**Work request 1**
Give every calendar date or year stated in the column on unsolved cases.
**Work request 2**
Proceed with the column about missing people and unsolved cases, picking up after its final sentence.

**Reading text**
>>
Solving mysteries takes time, persistence


Staff Writer

Sunday, March 10, 2019

It's often darkest just before dawn.

I've been writing about missing people and unsolved murders for more than a decade. Success stories are rare. I've helped reopen a few cases, resolved a few and seen arrests made a couple of times.

But for the most part, it's just more pain for the families of the missing and murdered. By the time I write a story about someone, their case has been passed through several hands or not been handled at all. Either way I'm digging up hurt.

Take this case for instance: No. 2234. Named after the National Missing and Unidentified Persons System file number is the body of a white female found three decades ago in a wooded area near Rocky Mount.

I wrote about her about a year and a half ago. The case is so old that local authorities didn't know about her. I don't begrudge them. There has been a lot of administrative turnover since 1986.

And there were few clues to go on even then: Bones, tattered clothes and not much else.

Next to nothing is known about her. She was between 20 and 30 when she died. Her body was discovered March 11, 1986, by surveyors. She was believed to be dead for only six months.

She had long, curled brown hair that may have been dyed red. She was 5 feet 4 inches tall.

One of the best clues to her identification is a healed fracture of a rib and backbone. To be repaired, the injuries wouldn't have required major surgery — just time; but family members should know about the incident, according to information in the NamUs report.
<<
Stored data entries:
>>
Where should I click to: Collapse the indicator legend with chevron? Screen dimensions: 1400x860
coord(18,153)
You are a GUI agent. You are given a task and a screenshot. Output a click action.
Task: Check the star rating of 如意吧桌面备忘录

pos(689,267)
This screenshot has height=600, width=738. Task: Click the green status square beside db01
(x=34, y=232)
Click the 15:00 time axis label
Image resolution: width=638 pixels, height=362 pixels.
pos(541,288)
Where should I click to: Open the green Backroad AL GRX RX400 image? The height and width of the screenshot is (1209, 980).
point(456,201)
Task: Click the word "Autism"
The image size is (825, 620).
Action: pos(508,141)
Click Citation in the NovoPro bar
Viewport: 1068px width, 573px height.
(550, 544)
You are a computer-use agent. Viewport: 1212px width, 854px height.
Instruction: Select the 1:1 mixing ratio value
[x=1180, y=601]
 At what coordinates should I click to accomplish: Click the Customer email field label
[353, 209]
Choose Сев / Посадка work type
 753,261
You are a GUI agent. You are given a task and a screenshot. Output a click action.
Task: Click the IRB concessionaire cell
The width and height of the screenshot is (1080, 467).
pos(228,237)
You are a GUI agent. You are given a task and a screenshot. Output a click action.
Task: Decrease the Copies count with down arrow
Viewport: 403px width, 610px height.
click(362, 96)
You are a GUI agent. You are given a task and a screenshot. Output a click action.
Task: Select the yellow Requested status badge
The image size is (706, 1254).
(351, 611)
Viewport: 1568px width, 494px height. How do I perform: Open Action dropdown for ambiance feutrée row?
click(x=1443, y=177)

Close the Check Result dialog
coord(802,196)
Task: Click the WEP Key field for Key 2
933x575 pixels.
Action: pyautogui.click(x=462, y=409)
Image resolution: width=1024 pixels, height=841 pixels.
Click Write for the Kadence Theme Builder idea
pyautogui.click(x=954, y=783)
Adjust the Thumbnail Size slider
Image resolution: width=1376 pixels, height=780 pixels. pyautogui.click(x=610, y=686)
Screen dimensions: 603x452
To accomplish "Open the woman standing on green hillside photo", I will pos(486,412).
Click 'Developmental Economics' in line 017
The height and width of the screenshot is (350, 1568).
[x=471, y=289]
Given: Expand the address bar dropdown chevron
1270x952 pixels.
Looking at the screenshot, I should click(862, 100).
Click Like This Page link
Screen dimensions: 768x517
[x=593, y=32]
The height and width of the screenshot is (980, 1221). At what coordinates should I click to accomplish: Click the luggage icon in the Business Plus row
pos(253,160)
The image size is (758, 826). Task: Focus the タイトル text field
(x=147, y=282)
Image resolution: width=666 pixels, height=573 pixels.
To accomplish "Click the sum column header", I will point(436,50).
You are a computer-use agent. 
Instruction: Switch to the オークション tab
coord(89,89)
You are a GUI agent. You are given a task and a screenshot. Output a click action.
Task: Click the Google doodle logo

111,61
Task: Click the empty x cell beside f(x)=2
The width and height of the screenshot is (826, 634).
<<
**Output 1**
- Sunday, March 10, 2019
- 1986
- March 11, 1986

**Output 2**
The clothes she was wearing at the time of her death could help identify her. She had a black T-shirt with a “Seagram's 100 Pipers Scotch Whiskey” logo, black or gray Levis corduroy pants size 34 and sandals with white bands.

That might seem like a lot, but it's really not. No. 2234 reminds me of Jane Doe 95-7000. Her skeleton was found in 1995 in a wooded area of Jacksonville. Her case name was a combination of the year she was found and that she was the 7,000th police report that year.

As a crime reporter in the military town from roughly 2007-13, I wrote about her often.

Years after the skeleton was discovered, Capt. Gary Dixon still had a composite sketch of her on his office bookshelf.

Dixon, a disheveled man who smoked too much, was the most talented detective I've ever known. I used to joke that if something ever happened to me, I wanted Dixon on the case.

Dixon was determined to identify Jane Doe 95-7000. He wanted to figure out who she was before retirement. He made Herculean efforts to identify her. He had her sketch posted to America’s Most Wanted website.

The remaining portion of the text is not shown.